Skip to main content

Python Conversation

  1. Create a new dataflow

    # Create a new Python-based dataflow and navigate into the project directory
    dora new conversation_py --lang python
    cd conversation_py

    This creates the following conversation_py directory

    .
    ├── dataflow.yml
    ├── node_1
    │ └── node_1.py
    ├── op_1
    │ └── op_1.py
    └── op_2
    └── op_2.py

    You may delete the two operators named op_1 and op_2 but keep node_1 as we will use it later.

  2. Go ahead and add another node to the workspace with

     dora new --kind custom-node talker --lang python

    Now open up the talker.py file in your text editor.

  3. How the default node works

    Your node is very bare bones right now but here is an explanation of what is going on in it by default.

    • This section imports and initializes the node.
    from dora import Node

    node = Node()
    • This part of the code checks to see if the node has received any input, and if it has, it will print out some data relating to the input.
    event = node.next()
    if event["type"] == "INPUT":
    print(
    f"""Node received:
    id: {event["id"]},
    value: {event["value"]},
    metadata: {event["metadata"]}"""
    )
  4. Adjusting the talker node

    Since this is the talker node we are going to make it send an output to another node. To accomplish this we only need to add one line.

      from dora import Node
    import pyarrow as pa

    node = Node()

    event = node.next()
    if event["type"] == "INPUT":
    print(
    f"""Node received:
    id: {event["id"]},
    value: {event["value"]},
    metadata: {event["metadata"]}"""
    )
    node.send_output("speech", pa.array(["Hello World"])) # add this line

    This line is looks complex so lets break it down.

    • We are using the send_output method to send a string as an arrow array to the listener node.
    • The first argument is the id of the output we want to send to be referenced later in the dataflow.
    • The second argument, pa.array(["Hello World"]), uses Apache Arrow to handle the data. Here, pa.array creates an Arrow array from the list ["Hello World"].
    • The third argument for metadata is omitted here, indicating that no additional data about the transmission is necessary for this tutorial.
  5. Adjust the listener node

    Change the name of node_1 to listener.

      from dora import Node
    import pyarrow as pa

    node = Node()

    event = node.next()
    if event["type"] == "INPUT":
    message = event["value"][0].as_py()
    print(
    f"""I heard {message}"""
    )

    Let's break down the key line in this script.

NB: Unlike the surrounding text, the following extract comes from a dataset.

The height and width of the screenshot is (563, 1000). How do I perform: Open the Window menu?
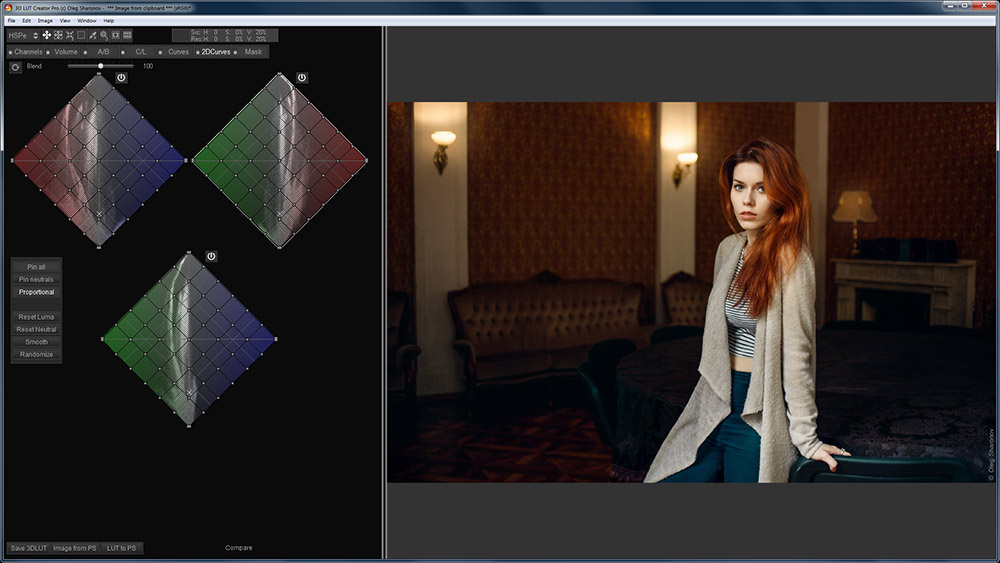pos(87,20)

    • The event["value"] contains an Apache Arrow array, which is a structured way to handle complex data efficiently. By accessing [0], we retrieve the first element of this array.
    • The .as_py() method converts the Arrow element directly into a native Python data type.
  6. Running the dataflow

    Before we can run the dataflow we have to change it first

    nodes:
    - id: talker
    custom:
    source: talker/talker.py
    inputs:
    tick: dora/timer/secs/1
    outputs:
    - speech

    - id: listener
    custom:
    source: listener/listener.py
    inputs:
    speech: talker/speech

    Before we run the dataflow, let's go over it really quick.

    • The talker node will be sent an input every second, which will then make it send an output.
    • The listener node will be sent an input from the talker node and will then print out what it heard.
    • The name of the output of the talker corresponds to the id set in the talker node.

    Now lets run the dataflow.

    • In the terminal run
    dora up
    • Then run
    dora start dataflow.yml --name conversation
    • The dataflow will run one loop and then stop. Now you will run
    dora logs conversation listener
    • You should see the listener node print out the message "I heard Hello World".
  7. Conclusion

    Well done reaching the end of this tutorial! You've learned to create and run a custom Dora dataflow, integrating a talker and listener node. This setup forms the foundation for more complex dataflows. For further exploration, consider experimenting with different data types or exploring Dora's advanced features. More tutorials coming soon!